— Data section —
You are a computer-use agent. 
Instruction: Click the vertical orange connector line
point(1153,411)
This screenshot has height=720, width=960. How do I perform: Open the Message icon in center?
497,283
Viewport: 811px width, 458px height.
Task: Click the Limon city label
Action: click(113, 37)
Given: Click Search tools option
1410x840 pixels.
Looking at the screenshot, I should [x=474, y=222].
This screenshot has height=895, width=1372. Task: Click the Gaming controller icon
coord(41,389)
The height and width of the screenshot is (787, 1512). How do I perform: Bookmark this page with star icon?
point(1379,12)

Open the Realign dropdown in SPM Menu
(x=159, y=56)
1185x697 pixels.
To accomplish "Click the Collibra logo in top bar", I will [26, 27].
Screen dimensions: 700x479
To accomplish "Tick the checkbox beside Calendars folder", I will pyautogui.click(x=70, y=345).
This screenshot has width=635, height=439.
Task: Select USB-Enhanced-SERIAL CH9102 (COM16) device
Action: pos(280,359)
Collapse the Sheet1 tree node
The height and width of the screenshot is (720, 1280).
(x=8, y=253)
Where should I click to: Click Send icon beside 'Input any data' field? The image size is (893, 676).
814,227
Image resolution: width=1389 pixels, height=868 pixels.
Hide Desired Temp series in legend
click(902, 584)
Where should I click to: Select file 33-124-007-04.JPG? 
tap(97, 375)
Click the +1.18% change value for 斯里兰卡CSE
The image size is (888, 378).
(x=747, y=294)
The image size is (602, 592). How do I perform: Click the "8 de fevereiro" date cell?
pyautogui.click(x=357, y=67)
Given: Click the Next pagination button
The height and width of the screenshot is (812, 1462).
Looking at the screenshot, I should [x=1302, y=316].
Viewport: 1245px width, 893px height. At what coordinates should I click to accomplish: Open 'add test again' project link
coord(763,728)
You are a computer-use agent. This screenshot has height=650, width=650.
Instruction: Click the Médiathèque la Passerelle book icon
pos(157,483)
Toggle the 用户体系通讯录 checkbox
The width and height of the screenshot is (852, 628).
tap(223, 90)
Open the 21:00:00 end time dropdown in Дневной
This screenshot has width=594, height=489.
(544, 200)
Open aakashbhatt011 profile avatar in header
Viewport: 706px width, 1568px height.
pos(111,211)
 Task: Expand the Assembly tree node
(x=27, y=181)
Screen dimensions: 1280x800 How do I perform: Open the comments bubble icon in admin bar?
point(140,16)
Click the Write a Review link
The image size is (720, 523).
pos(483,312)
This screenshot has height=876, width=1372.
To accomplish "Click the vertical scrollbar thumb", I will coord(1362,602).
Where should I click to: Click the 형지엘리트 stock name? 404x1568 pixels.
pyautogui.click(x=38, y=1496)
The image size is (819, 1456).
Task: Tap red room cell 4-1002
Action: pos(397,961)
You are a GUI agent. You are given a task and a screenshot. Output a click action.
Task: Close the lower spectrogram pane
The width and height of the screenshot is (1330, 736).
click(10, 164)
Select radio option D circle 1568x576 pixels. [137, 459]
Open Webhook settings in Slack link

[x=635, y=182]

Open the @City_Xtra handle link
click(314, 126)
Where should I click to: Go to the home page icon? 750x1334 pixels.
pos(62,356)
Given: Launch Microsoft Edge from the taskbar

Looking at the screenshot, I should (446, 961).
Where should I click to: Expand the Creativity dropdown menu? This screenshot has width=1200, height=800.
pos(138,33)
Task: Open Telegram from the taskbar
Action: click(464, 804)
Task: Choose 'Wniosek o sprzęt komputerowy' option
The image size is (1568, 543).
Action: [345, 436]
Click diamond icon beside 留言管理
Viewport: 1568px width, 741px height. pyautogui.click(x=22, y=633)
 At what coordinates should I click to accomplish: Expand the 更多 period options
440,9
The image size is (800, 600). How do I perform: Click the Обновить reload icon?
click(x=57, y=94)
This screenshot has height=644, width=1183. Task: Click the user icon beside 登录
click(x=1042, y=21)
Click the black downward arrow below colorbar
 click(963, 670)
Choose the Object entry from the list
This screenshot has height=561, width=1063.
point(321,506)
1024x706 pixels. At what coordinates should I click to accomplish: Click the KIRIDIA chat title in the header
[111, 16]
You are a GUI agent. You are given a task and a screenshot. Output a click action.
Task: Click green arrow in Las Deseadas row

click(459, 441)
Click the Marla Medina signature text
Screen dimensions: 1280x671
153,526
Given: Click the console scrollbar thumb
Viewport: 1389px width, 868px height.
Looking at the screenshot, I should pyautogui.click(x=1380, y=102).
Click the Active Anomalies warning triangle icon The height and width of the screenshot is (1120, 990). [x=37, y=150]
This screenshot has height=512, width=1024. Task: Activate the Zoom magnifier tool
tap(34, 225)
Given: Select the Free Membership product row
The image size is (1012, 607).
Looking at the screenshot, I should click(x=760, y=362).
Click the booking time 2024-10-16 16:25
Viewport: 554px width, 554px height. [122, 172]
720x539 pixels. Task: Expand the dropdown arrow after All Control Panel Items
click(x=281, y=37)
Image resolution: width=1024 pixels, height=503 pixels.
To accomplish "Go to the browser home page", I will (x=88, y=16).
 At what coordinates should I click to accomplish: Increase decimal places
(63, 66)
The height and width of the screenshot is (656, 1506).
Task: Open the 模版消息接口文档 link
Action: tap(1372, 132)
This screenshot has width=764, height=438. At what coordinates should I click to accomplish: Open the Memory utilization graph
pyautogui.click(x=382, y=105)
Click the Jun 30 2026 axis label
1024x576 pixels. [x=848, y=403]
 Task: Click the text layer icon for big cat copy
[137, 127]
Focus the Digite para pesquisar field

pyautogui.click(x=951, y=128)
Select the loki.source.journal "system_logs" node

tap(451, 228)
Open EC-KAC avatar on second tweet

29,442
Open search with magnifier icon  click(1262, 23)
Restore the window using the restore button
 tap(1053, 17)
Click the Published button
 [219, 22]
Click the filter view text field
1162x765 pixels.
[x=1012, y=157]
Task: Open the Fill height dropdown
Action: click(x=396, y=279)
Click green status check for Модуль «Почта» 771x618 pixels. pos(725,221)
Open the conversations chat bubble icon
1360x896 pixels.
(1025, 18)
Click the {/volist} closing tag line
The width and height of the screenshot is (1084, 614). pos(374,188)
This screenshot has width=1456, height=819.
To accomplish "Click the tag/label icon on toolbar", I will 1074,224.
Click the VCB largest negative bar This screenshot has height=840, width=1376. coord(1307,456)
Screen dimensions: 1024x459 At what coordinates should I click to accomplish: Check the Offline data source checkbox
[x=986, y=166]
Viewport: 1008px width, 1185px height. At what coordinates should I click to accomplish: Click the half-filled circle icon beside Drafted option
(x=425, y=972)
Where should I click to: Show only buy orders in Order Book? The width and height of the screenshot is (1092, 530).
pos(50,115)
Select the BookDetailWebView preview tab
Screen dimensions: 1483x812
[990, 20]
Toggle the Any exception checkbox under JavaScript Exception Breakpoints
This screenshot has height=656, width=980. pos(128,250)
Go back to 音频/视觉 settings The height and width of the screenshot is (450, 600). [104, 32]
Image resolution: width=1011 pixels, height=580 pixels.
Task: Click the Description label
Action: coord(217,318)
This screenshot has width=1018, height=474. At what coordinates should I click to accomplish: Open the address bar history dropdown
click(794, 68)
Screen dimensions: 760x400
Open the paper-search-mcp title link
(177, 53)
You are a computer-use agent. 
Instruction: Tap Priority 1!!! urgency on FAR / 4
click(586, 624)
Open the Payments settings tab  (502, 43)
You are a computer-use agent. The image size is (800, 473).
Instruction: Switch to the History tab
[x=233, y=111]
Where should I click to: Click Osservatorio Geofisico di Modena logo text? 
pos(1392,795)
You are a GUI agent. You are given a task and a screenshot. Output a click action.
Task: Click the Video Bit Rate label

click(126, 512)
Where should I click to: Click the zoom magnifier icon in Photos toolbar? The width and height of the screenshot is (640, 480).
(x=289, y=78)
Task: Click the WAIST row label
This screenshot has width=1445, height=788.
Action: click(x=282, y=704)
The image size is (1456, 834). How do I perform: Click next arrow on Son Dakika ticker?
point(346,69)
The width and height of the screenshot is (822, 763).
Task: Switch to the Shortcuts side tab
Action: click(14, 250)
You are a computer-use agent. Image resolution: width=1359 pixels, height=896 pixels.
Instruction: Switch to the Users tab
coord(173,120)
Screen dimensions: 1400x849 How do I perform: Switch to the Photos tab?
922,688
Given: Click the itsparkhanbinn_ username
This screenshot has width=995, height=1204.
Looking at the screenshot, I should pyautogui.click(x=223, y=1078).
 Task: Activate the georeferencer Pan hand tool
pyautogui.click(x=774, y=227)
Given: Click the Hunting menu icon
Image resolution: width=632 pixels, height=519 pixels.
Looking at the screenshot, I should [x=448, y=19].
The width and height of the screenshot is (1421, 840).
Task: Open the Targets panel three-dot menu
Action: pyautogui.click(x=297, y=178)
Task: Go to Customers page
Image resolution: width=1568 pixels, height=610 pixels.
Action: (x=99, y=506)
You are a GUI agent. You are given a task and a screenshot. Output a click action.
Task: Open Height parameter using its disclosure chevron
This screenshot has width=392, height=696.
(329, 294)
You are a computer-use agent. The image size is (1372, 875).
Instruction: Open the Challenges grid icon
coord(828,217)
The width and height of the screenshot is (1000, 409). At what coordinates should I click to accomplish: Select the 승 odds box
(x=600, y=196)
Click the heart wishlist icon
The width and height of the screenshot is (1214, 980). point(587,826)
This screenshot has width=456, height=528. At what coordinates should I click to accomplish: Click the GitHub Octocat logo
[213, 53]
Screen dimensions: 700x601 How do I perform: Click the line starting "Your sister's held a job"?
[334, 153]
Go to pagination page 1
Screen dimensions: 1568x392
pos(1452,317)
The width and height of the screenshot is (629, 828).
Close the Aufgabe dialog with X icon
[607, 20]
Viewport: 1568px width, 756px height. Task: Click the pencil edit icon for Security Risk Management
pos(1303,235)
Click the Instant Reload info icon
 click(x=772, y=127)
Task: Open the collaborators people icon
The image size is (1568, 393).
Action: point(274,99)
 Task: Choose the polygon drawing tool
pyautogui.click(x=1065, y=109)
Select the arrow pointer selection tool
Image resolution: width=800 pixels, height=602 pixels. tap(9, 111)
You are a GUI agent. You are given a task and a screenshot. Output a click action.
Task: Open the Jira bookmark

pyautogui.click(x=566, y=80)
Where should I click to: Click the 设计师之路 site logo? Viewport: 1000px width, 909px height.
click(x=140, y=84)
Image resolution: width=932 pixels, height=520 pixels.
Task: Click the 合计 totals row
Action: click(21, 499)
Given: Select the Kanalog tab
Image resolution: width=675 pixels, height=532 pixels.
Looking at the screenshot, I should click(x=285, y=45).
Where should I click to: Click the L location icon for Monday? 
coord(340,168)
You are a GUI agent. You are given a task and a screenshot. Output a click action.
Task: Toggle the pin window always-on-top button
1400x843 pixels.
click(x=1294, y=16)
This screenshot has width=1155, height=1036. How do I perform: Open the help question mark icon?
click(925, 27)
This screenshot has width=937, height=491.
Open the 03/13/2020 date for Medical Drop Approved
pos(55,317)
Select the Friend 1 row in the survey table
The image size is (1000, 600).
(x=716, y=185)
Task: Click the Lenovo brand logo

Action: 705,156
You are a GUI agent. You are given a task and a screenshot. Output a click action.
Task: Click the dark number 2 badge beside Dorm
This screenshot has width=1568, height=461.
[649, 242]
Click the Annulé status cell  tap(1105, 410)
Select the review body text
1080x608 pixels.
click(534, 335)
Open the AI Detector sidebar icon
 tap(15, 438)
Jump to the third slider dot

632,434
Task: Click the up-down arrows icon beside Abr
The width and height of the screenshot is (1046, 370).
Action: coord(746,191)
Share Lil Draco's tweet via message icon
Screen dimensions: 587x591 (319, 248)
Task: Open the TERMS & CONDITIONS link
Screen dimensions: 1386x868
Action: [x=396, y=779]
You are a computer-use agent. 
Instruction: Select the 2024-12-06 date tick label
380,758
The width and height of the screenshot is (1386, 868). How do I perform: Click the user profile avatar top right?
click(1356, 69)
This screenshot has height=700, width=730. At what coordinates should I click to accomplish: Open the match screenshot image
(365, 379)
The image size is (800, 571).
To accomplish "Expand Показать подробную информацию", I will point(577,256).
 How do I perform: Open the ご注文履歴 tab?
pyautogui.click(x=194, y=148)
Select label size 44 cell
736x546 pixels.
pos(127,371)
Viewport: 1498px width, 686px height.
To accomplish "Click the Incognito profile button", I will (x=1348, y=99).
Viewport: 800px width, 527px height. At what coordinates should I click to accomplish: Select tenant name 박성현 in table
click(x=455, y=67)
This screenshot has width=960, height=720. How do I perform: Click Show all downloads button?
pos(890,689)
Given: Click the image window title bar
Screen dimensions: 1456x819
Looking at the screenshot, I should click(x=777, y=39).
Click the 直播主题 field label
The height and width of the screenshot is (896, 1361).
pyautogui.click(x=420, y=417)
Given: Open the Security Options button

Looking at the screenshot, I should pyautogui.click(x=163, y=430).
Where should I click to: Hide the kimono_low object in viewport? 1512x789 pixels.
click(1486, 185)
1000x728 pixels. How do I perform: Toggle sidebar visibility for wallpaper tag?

— What is being asked —
Arrange the records above, from their first line through the line containing "point(1153,411)", as a Markdown table with the columns No. and Text. Number each line in the No. column, put the line itself in the Text column, and leave out any blank lines.

— Result of this task —
| No. | Text |
|---|---|
| 1 | You are a computer-use agent.  |
| 2 | Instruction: Click the vertical orange connector line |
| 3 | point(1153,411) |